I don’t think atheists should surrender ground here. Read my next post to see why!
Justin Brierly even wrote a whole book on Christianity making a comeback and the evidence was just…vibes? I haven’t read it, but apparently there’s no counterpoint to the consensus that western societies are growing more secular.
FWIW I consider myself in this crowd, though I’m not as progressive as GMS
Because, again, the New Atheists of yesteryear tire of this lack of nuance, but Christian content watchers crave it!
If you want to get an idea of a channel’s derivative content is farming versus if it’s a quality response, content farming is usually responding to content as if it were a livestream, where there’s lots of pausing and talking off the cuff. What’s more, content farming usually involves videos that have already gotten popular. If you realize that Apologist channels are just content farms, it makes sense how they hang on every word of Alex O’Connor’s latest podcast that mentions Christianity. It’s silly but also somehow annoying.
Paulogia and Rationality Rules are good examples of this kind of atheist creator. Heck, they sometimes pay for apologist courses or rebut arguments made by professional apologists through paywalls. That’s not passively monitoring the algorithm, that’s going above and beyond. That’s putting a lot of thought and intention in the content you create.
It’s a weird double standard that this is okay now! The reason why it’s “okay” is because it’s theologically important for Christian Apologists to demonstrate that non-Christians aren’t denying Christianity for good or rational reasons. If it can be demonstrated that rational, sincere people can know all the facts apologists do and still be non-believers, it calls to question their beliefs about God and salvation.

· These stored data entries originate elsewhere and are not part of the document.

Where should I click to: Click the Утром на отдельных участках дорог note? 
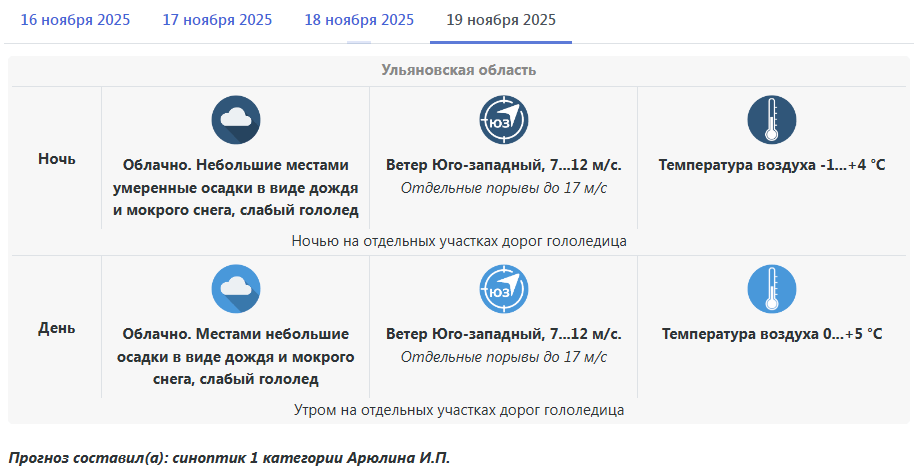click(x=459, y=410)
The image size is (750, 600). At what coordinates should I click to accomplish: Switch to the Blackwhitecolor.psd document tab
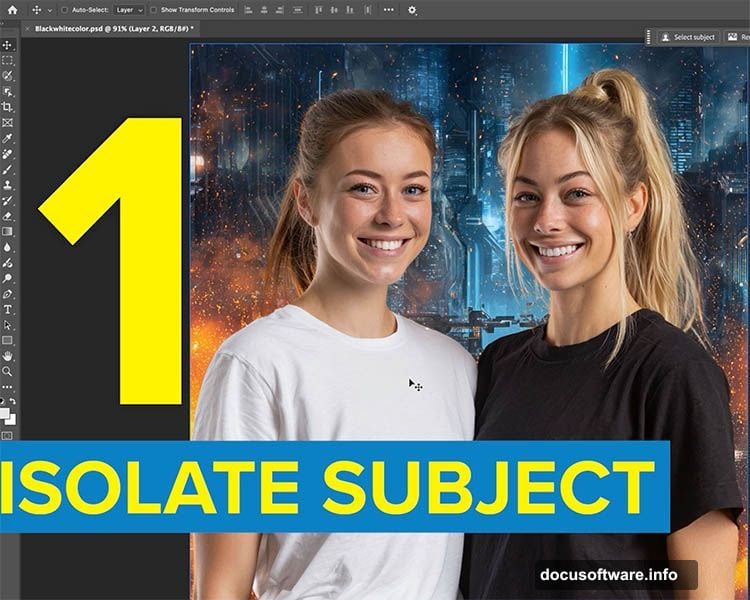pyautogui.click(x=110, y=30)
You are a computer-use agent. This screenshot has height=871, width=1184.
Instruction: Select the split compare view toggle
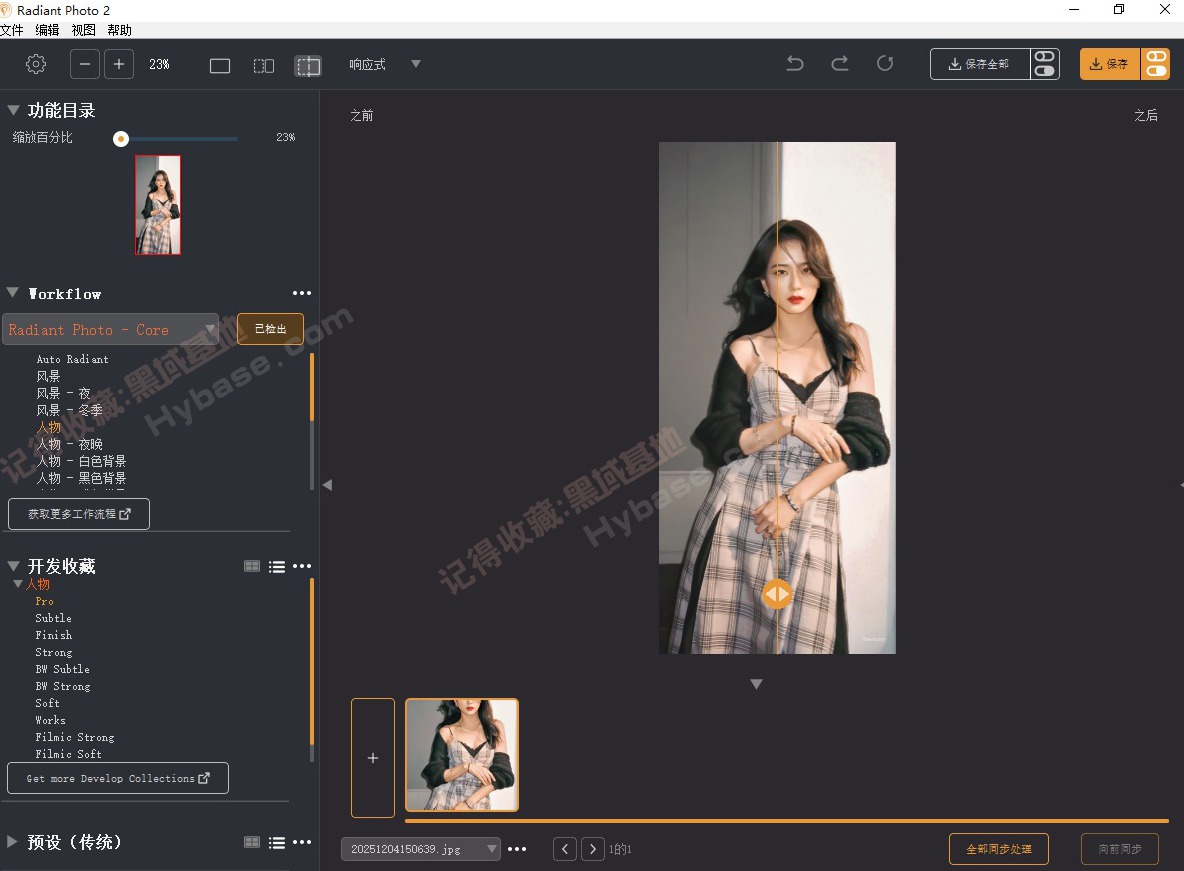coord(307,64)
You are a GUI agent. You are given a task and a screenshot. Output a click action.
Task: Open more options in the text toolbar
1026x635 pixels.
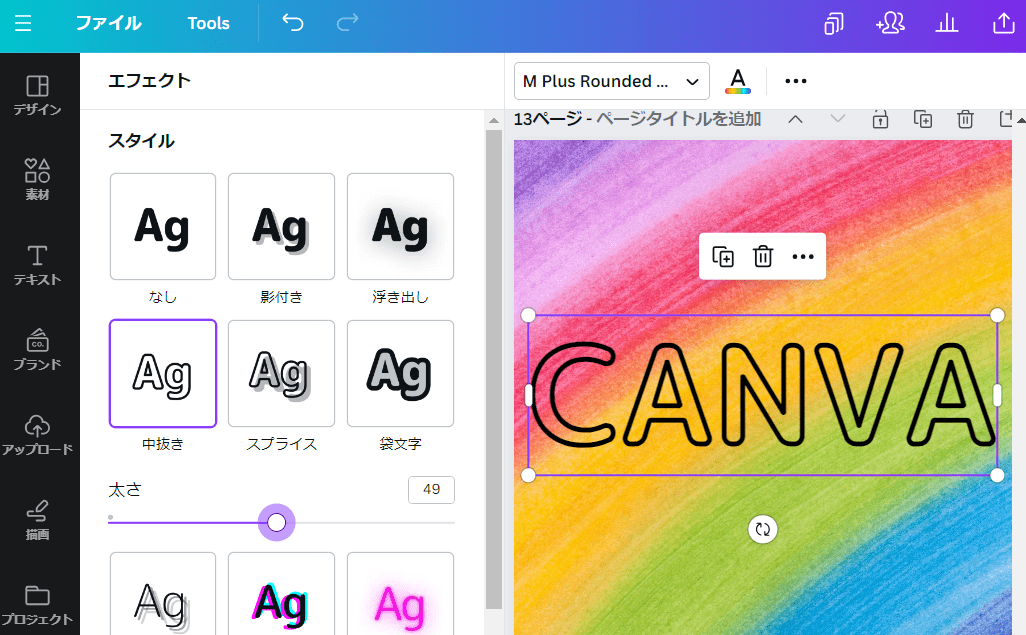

This video is a good example of a response video to a bunch of content farmers. Paulogia watched 7+ hours worth of content, condensed the relevant bits and added his own responses in commentary. That’s good quality work and good, quality content. Content farming would be what the apologists did who did the original response (lazy).
Because they must! See footnote 6.
It’s socially permissible to dunk on atheists or appeal to Joe Schmid or an esoteric proof by an obscure Apologist philosopher without having a serious conversation about why atheists believe as they do. I agree with many criticisms of the online atheism of the 2010s, but I think we're overcompensating and being too harsh on atheism. My next few posts will dive into the philosophical and social reasons atheists embrace lacktheism


I can never quite "feel" the characterisation of the typical atheist, probably because I'm from Europe. When Americans talk about this, atheists are described as a small minority of really weird people but here almost 50% of people have no religion, and the Christians go to church once a year.
What is the typical atheist like? It's the mechanic or the cashier.
Good overview of the field so to speak! I have 2,5 comments:
-I always keep some leniency towards christian apologists because their faith is something that for the most part comes from the heart, while atheists don't have really anything to defend per definition (roughly speaking). This means I allow the christian apologist to get emotional. The downside indeed is that it can get nasty sometimes. (and crazy nasty in comments sections)
-I'm somewhat of a fan of Alex O'Connor but I have a feeling he somewhat avoids addressing a Kantian defense of theism. Don't know of course if this is on purpose or because there is a lack of defenders of Kantian theism or his lack of knowledge on Kant.
-I wouldn't be surprised if Alex O'Connor somewhere in the future indeed converts to some form of theism (if he thoroughly reads Kant I think it's game over ;-). Of course it would be very smart of him to somehow keep flirting with it as long as possible to gain us much views and likes as he can.